» **Task brief**: Copy exactly the lines from the one containing "Task: Clear the search box with the × icon" through the last line of the records, both included, and nothing more.

Records provided START

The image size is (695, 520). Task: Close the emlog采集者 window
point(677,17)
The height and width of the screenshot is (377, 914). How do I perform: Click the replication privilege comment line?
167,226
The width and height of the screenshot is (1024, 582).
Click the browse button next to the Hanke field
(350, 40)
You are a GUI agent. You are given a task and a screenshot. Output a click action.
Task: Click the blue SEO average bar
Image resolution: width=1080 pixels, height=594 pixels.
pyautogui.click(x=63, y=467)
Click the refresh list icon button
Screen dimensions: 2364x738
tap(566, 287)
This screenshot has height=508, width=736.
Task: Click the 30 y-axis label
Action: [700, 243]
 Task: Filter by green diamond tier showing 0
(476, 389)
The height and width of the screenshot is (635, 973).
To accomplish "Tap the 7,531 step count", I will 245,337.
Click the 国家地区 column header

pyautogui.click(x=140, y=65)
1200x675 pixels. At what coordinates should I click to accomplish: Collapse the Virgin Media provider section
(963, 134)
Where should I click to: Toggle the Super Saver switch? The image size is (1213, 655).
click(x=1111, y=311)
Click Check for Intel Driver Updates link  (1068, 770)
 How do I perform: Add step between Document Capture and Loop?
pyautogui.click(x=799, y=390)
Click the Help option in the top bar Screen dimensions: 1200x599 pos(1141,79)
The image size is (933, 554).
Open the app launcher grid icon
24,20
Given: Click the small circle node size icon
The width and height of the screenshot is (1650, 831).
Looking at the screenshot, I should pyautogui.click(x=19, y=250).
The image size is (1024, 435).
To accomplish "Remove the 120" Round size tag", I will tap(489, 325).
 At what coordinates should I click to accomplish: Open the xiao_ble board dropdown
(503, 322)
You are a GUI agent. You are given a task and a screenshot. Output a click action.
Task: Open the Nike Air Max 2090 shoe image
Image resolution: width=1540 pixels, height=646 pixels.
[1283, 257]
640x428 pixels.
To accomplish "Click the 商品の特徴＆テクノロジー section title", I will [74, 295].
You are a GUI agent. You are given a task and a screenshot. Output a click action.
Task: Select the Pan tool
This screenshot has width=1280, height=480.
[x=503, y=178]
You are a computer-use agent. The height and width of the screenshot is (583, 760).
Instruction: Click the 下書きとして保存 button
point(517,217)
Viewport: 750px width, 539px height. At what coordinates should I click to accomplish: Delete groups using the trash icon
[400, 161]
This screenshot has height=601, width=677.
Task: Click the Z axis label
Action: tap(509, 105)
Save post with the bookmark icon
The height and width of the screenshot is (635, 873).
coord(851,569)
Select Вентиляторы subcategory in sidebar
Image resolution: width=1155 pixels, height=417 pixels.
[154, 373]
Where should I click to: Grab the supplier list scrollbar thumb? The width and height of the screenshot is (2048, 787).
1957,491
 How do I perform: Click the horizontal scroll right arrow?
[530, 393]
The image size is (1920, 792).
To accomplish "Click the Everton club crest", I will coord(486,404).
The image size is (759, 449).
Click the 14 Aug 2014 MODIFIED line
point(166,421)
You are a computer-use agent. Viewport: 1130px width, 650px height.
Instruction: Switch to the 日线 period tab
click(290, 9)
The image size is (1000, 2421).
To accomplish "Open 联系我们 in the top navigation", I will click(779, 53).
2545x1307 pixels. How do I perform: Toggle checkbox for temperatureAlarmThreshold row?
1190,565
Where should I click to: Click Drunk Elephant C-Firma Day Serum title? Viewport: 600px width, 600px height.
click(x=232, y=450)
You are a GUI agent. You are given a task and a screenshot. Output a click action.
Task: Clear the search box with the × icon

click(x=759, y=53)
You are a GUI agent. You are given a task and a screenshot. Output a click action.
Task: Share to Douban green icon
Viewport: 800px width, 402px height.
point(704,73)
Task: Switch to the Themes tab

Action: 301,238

Records provided END

» **Solution to the problem**:
Task: Clear the search box with the × icon

click(x=759, y=53)
You are a GUI agent. You are given a task and a screenshot. Output a click action.
Task: Share to Douban green icon
Viewport: 800px width, 402px height.
point(704,73)
Task: Switch to the Themes tab

Action: 301,238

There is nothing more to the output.